[Directions] State how many lines of the entries below hold the word "Data"; reply with nothing but the number.

[Saved entries]
Content starts

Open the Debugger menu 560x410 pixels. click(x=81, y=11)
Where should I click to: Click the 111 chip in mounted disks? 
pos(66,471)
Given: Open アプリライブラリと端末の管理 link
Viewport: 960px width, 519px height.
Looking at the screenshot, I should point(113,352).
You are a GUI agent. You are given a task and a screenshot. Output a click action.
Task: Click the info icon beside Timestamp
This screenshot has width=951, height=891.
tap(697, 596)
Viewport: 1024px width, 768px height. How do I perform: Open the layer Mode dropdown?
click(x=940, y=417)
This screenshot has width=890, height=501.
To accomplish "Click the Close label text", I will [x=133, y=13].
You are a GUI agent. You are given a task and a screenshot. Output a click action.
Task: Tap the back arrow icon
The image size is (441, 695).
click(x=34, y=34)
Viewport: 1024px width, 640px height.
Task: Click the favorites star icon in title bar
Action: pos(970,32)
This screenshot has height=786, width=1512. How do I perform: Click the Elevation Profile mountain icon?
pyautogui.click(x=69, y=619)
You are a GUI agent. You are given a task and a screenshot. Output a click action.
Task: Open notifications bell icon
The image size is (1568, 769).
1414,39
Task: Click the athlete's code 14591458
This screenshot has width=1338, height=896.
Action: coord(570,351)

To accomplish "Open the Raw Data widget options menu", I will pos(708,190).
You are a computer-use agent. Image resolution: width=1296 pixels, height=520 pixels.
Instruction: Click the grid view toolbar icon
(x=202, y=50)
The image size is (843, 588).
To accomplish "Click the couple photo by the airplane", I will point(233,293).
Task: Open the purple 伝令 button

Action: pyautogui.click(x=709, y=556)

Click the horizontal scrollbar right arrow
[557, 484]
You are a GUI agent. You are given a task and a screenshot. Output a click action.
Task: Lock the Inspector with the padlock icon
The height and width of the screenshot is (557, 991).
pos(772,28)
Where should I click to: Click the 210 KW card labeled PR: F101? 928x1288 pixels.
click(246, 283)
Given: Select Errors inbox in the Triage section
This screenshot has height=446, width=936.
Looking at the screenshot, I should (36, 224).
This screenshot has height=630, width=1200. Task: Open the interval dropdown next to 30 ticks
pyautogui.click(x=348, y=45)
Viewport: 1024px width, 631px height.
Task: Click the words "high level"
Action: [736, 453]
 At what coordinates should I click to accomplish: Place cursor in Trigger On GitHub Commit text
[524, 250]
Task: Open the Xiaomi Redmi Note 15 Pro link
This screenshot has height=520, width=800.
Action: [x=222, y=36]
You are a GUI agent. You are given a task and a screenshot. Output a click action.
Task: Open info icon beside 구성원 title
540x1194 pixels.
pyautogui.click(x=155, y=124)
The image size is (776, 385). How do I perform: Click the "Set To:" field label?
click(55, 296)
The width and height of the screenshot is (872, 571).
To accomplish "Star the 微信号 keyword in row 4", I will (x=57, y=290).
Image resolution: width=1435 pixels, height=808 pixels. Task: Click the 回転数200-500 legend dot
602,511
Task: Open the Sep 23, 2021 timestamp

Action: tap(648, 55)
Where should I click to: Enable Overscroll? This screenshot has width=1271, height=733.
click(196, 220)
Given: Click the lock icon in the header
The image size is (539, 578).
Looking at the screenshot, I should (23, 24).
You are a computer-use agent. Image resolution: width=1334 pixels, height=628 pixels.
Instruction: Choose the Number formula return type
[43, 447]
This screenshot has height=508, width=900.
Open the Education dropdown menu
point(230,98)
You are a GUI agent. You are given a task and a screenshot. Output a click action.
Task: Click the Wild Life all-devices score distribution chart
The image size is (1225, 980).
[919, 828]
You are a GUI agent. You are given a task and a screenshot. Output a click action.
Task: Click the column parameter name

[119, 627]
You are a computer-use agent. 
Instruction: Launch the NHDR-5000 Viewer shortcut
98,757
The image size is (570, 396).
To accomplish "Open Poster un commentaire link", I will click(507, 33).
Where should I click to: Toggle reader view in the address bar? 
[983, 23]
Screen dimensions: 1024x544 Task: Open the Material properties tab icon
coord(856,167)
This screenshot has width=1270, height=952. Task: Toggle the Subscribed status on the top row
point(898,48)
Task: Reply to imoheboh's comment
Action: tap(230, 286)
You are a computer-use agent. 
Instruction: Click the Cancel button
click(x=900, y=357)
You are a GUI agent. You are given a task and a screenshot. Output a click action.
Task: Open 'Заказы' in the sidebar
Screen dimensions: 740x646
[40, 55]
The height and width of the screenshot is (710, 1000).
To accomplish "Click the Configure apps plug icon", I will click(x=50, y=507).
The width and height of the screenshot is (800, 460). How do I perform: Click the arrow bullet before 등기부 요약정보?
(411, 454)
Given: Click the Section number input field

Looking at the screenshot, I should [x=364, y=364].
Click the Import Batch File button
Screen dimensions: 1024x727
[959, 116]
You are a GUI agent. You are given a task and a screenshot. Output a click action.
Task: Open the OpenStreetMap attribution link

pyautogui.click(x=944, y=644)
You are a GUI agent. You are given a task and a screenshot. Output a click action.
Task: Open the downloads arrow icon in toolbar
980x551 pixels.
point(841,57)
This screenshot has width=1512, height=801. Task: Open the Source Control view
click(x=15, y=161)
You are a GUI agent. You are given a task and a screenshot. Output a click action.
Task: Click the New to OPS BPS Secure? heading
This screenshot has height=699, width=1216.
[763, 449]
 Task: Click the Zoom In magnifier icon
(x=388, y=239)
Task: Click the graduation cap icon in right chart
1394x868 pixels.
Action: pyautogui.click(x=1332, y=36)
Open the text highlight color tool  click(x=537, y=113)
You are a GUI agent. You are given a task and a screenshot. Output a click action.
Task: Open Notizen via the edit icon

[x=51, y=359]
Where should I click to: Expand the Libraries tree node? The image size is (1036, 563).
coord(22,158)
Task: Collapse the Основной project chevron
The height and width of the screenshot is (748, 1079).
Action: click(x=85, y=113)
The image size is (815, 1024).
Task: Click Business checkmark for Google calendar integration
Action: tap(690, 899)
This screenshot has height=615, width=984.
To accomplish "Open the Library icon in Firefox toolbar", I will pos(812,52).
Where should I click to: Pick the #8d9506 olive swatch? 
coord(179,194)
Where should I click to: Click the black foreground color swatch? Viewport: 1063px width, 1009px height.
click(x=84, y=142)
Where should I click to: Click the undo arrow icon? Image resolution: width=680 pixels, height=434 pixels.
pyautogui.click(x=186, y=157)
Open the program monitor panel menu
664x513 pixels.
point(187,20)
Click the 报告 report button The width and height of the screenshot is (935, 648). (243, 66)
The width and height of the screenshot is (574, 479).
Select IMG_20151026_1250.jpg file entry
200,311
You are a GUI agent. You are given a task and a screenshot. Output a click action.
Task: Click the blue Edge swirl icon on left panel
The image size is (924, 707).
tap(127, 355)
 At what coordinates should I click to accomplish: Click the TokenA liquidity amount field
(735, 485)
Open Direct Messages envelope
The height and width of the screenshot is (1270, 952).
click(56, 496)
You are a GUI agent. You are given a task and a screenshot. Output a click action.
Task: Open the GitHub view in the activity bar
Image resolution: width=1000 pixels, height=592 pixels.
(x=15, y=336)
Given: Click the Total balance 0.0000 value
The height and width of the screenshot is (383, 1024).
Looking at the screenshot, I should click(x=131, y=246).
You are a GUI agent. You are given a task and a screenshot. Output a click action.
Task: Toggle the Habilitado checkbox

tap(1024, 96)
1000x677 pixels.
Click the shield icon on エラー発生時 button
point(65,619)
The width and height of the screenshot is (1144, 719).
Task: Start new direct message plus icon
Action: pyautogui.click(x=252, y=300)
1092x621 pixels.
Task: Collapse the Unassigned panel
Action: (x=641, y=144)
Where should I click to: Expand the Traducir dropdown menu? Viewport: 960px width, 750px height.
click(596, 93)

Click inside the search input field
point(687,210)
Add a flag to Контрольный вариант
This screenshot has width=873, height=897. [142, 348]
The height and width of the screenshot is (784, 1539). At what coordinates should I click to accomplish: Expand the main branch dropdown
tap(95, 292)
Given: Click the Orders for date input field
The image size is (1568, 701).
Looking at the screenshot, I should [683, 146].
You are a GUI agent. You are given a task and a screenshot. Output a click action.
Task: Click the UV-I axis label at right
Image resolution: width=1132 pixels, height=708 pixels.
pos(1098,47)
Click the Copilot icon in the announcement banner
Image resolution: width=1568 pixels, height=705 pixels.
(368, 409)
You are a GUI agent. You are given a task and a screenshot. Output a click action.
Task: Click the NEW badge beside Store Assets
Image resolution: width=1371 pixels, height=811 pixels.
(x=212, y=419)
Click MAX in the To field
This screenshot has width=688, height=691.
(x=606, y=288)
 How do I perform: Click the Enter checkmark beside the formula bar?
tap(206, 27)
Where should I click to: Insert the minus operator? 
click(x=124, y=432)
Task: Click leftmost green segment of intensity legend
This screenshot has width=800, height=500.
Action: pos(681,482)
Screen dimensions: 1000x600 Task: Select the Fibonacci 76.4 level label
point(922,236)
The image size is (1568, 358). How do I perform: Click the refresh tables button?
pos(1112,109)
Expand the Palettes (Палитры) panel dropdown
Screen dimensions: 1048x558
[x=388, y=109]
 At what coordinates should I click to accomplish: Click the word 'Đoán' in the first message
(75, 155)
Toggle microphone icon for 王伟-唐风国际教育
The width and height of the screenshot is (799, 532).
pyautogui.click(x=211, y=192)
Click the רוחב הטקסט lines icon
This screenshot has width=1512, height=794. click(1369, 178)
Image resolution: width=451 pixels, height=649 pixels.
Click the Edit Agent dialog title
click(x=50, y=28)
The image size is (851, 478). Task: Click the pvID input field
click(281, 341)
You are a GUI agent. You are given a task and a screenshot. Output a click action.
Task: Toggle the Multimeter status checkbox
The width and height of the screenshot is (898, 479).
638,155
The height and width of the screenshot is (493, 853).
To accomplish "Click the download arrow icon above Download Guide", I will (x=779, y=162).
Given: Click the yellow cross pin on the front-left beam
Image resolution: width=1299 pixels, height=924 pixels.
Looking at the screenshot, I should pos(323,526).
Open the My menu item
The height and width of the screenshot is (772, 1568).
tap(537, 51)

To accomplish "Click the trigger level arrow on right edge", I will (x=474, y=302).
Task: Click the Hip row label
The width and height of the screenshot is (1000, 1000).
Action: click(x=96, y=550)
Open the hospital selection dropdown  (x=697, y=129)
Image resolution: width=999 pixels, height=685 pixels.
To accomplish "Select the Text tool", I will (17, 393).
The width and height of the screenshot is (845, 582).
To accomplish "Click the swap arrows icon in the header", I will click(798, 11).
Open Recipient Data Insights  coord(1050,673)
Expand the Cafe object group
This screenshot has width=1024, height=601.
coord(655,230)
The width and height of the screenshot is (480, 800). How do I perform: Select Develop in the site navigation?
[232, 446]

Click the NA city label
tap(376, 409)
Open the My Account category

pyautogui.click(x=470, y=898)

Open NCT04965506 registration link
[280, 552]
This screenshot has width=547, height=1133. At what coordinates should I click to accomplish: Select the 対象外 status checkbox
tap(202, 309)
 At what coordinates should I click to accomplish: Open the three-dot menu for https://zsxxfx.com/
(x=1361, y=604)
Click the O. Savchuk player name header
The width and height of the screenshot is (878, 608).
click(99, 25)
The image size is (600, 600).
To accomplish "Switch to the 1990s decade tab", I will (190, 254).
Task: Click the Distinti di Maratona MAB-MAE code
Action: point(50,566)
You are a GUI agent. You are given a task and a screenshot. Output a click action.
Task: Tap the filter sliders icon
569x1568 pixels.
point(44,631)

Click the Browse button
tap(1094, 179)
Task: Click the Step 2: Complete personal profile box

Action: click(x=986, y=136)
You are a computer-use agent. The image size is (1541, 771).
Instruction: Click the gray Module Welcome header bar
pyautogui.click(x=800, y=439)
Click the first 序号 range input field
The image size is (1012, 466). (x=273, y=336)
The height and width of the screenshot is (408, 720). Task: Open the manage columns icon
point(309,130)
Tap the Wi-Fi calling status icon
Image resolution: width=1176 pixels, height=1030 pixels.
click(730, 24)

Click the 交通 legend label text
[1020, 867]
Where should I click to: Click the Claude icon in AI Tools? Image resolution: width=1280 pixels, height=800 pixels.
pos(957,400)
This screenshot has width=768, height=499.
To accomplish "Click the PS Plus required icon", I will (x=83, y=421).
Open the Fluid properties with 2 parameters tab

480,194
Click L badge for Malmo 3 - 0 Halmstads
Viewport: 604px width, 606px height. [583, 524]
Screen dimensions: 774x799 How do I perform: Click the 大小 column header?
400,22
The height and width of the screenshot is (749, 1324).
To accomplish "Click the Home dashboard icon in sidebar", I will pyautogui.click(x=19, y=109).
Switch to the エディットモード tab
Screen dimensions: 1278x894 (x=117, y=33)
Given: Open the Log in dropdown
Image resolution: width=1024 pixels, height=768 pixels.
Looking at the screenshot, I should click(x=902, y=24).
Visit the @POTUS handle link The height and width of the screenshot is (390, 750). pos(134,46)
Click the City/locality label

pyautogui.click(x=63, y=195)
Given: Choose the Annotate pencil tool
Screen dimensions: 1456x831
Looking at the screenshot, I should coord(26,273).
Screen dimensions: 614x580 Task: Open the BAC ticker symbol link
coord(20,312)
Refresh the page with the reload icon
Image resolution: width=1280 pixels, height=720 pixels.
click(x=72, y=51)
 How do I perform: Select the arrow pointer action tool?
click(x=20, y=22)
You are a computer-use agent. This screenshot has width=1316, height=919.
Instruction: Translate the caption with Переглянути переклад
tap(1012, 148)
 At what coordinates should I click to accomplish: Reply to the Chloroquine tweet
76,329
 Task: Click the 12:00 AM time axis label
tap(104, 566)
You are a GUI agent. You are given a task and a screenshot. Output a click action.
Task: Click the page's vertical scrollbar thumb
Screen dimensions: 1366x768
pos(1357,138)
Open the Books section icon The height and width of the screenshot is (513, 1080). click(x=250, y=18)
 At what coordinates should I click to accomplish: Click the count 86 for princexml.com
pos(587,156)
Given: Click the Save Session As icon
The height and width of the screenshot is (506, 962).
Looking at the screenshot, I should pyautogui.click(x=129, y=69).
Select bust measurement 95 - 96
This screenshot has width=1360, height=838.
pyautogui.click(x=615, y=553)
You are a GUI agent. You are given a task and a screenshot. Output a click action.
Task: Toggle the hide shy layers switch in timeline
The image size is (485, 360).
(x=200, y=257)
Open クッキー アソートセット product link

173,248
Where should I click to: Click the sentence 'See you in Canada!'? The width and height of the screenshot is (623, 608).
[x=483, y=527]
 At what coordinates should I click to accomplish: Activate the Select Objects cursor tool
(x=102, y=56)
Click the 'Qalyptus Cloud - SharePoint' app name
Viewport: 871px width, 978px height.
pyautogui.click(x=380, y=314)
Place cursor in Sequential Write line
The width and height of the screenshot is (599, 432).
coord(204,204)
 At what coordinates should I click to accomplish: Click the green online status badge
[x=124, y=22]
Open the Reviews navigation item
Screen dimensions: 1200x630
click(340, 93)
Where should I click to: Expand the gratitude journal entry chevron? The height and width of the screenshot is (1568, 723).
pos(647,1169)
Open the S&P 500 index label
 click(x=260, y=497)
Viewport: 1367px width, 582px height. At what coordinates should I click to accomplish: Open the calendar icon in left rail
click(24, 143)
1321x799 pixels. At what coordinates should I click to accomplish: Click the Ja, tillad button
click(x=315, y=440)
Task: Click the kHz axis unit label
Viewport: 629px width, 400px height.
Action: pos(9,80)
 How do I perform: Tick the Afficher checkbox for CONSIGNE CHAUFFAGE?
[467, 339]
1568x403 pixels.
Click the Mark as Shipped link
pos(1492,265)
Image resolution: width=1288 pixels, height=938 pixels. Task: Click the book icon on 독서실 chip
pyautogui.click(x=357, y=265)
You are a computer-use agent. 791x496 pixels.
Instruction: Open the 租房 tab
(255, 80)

Content ends

[Exercise result] 2